New York City Mayor Michael Bloomberg is using $30 million of his own money—and a matching gift from George Soros—to help fund a new program aimed at addressing the vast socio-economic disparities between New York City’s young white men and those who are black or Latino. At a time when more people are out of work and municipal budgets are stretched thin, private philanthropy is increasingly important.
But it’s not just cities that need this kind of help. Poor people are more likely to live in suburbs now than in cities.
And poverty isn’t the only thing changing the suburbs. Immigration has also become more dispersed, both to new metropolitan areas and, within them, to suburbs in addition to cities. By 2005, in fact, more immigrants lived in the suburbs of the 100 largest metropolitan areas than in their primary cities.
These two trends have intersected so that now half of all poor immigrants live in the suburbs, as described in our report published last week. Just as immigrants on the whole have followed natives to the suburbs, so have the foreign-born poor followed the native-born poor to these areas. As a result, suburban areas with little or no experience with either immigration or poverty now face complex and unfamiliar public policy challenges.
Traditional anti-poverty programs have focused on central cities, and the suburban infrastructure including local governments, non profits, and private funders have not caught up with the shifting geography of poverty and immigration. In places with little prior history of immigration, service agencies sometimes struggle to help to new influxes of immigrants in diverse languages, and demand for English language classes is often much higher than supply. Schools, too, may have limited resources, both fiscal and human, to adapt to a rapidly increasing student body with limited English proficiency.
Amid strained budgets, support for these and additional services related to public safety or public health may be hard to come by. Suburban social safety nets already involve dollars stretched across larger areas than their counterparts in cities.
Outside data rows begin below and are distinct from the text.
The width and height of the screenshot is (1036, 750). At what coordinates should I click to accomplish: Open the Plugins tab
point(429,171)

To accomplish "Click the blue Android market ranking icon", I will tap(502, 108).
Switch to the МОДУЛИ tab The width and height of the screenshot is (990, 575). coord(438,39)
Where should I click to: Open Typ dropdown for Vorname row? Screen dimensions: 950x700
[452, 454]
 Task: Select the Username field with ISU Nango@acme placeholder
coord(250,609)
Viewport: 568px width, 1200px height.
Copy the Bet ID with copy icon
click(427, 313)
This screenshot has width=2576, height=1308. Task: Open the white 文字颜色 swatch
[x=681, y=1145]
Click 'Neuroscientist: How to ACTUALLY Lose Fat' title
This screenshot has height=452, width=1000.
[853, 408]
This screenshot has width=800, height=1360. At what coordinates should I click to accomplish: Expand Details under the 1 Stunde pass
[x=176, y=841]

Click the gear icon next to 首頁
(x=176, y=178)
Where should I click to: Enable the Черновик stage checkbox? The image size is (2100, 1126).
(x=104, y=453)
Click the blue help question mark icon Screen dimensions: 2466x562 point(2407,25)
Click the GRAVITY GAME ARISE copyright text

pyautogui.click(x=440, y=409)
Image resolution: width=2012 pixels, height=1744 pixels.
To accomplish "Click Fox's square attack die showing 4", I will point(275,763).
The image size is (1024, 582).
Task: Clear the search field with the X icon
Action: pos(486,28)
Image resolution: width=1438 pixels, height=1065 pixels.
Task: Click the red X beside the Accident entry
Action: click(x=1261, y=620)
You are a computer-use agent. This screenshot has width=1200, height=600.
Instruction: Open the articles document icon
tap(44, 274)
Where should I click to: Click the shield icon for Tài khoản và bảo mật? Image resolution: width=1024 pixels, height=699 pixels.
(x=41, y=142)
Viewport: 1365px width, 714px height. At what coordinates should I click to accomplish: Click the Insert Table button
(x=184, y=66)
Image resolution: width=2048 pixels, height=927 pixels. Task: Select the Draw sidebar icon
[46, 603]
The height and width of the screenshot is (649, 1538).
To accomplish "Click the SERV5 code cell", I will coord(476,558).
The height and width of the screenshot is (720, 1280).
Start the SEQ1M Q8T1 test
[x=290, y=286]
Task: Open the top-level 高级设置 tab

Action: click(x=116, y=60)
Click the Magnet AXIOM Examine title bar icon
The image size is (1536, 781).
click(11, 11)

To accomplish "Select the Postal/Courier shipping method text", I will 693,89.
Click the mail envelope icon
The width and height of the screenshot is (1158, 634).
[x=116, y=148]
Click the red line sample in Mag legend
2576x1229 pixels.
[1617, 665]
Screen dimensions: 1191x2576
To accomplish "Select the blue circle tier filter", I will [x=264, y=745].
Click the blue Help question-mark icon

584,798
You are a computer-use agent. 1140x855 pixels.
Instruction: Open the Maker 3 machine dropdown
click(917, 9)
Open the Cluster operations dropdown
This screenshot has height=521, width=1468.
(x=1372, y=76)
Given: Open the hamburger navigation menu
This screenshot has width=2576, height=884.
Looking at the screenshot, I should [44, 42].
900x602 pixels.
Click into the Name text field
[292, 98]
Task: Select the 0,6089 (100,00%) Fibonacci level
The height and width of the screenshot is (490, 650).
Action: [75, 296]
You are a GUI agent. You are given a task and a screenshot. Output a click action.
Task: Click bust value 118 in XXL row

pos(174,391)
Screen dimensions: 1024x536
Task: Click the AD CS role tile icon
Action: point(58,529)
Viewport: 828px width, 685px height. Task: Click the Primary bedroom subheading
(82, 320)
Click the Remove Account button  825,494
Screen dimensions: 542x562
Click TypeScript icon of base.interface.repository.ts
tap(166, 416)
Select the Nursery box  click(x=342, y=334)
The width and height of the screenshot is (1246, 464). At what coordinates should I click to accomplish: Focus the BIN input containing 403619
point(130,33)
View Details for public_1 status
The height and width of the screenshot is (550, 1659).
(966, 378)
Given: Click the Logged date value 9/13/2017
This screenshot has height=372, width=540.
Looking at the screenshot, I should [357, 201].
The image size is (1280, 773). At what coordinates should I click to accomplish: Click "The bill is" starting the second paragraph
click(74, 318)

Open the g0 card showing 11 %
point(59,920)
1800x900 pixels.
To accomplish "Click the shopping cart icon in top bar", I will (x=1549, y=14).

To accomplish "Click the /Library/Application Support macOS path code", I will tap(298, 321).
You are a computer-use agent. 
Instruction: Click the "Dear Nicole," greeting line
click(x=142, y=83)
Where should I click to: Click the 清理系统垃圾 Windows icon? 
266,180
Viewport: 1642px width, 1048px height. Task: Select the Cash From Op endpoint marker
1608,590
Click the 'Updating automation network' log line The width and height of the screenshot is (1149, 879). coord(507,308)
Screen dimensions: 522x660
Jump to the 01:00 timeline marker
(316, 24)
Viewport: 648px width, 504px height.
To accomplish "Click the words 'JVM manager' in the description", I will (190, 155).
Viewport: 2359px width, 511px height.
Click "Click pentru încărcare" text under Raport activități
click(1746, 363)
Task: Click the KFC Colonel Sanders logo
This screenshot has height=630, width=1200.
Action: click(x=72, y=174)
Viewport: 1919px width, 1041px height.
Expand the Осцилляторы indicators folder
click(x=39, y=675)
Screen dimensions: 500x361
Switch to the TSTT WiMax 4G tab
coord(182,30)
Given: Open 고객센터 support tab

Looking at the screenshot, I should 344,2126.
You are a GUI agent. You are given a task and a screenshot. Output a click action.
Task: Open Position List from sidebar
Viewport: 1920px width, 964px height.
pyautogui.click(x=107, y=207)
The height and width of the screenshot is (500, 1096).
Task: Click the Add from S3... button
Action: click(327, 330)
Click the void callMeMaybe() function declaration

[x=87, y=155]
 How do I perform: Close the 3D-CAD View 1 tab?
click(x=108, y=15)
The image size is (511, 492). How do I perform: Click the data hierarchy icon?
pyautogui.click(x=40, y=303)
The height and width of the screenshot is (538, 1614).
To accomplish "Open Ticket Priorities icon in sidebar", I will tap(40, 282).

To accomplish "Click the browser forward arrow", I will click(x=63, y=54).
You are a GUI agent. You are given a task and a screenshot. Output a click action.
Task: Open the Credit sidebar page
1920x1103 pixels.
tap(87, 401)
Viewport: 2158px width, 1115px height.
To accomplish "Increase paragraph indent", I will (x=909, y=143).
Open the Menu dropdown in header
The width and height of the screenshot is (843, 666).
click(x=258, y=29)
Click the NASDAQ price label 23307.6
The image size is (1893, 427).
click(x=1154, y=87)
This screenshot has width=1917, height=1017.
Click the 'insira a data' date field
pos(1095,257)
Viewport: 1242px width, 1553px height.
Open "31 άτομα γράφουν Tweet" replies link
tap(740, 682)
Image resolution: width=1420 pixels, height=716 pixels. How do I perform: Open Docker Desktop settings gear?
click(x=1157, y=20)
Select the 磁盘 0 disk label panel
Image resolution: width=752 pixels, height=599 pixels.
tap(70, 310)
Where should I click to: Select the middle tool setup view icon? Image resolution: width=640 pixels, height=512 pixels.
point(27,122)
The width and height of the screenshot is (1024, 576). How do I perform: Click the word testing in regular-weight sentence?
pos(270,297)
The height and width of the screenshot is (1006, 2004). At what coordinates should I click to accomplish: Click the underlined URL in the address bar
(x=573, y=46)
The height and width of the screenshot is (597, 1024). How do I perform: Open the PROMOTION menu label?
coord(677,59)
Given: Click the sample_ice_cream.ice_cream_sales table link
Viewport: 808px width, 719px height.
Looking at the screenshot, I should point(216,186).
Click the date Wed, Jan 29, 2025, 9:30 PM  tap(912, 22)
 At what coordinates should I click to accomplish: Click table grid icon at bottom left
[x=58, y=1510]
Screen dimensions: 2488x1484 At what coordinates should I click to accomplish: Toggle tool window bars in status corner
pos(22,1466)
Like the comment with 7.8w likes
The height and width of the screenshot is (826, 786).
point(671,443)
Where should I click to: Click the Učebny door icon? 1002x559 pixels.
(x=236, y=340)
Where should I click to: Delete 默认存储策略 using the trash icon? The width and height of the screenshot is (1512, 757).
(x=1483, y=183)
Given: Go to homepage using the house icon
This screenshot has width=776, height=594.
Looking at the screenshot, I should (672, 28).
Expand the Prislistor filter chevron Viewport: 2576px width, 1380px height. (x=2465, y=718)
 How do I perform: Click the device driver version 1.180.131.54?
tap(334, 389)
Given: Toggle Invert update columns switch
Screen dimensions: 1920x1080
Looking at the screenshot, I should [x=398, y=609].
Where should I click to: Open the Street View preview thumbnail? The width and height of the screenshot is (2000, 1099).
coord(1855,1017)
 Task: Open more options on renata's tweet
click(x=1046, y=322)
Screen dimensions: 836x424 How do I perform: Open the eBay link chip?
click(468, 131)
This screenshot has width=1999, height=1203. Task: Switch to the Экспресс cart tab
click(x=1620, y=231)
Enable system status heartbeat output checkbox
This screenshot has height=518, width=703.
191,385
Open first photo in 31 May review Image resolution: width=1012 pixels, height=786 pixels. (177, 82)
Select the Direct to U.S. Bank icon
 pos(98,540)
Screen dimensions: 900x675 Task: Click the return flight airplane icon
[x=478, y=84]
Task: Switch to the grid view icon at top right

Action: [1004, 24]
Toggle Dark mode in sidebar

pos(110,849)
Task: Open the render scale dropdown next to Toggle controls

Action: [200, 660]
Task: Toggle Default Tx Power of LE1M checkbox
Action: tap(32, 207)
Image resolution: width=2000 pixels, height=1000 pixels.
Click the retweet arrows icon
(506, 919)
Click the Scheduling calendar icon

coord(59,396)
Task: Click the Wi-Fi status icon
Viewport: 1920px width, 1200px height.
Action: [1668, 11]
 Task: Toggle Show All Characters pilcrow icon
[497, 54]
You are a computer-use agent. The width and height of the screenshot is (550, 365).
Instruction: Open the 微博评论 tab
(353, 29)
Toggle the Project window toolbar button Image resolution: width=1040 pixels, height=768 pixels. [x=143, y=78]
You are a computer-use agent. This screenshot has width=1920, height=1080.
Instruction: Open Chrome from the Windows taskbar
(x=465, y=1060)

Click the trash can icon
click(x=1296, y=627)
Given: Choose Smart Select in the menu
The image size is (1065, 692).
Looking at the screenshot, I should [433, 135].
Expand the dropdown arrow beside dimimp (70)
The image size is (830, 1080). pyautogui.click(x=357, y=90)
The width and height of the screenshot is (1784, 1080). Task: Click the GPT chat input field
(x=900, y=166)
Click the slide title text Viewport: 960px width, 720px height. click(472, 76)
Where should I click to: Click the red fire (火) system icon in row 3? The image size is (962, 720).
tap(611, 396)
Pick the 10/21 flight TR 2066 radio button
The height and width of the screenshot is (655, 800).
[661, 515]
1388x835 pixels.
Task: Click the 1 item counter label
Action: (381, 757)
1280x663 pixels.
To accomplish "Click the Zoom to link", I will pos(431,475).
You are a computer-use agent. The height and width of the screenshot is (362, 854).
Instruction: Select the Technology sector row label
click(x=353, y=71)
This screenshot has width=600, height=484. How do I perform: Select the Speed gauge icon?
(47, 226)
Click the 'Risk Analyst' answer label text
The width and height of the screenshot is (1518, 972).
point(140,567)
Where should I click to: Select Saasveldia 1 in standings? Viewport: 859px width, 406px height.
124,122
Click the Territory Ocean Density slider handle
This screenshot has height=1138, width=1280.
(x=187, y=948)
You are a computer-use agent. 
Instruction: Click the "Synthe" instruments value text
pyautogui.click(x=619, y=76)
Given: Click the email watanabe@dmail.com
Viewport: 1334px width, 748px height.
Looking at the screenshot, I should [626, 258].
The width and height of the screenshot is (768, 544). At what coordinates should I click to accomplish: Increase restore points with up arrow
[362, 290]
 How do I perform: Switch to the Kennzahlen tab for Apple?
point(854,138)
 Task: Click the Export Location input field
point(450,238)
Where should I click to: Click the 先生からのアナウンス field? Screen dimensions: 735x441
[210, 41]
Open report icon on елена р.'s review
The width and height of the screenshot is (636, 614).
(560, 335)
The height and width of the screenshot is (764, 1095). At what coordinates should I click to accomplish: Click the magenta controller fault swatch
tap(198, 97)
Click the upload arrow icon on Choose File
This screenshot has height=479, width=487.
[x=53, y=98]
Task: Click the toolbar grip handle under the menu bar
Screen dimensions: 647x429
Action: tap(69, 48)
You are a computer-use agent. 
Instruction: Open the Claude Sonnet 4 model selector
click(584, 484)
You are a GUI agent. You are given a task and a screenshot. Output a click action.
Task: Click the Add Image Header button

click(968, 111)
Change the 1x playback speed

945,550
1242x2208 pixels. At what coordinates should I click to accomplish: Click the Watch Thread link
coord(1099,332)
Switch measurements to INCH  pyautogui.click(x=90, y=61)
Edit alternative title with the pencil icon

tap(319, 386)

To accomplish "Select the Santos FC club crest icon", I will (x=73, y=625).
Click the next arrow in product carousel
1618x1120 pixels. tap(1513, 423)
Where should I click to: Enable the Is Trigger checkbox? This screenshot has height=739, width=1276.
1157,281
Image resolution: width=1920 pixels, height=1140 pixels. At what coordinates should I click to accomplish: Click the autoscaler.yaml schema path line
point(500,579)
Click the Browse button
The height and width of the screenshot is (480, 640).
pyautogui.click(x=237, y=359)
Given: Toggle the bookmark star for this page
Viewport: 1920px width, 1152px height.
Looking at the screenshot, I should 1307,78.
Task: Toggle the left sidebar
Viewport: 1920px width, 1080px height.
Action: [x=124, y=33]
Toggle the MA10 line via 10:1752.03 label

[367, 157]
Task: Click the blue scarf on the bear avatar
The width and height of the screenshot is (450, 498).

Take Atlanta. The number of poor living in Atlanta’s suburbs increased by more than 300,000 between 2000 and 2009, more than any other suburban area in the country. (Seventy-three percent of that growth came from the native-born population, but immigrants in Atlanta’s suburbs are almost twice as likely as natives to be poor.) Despite this high growth in suburban poverty, Atlanta-based philanthropies give relatively little in the way of grant dollars to suburban service providers.
That’s one place where a Bloomberg for the ‘burbs would come in handy.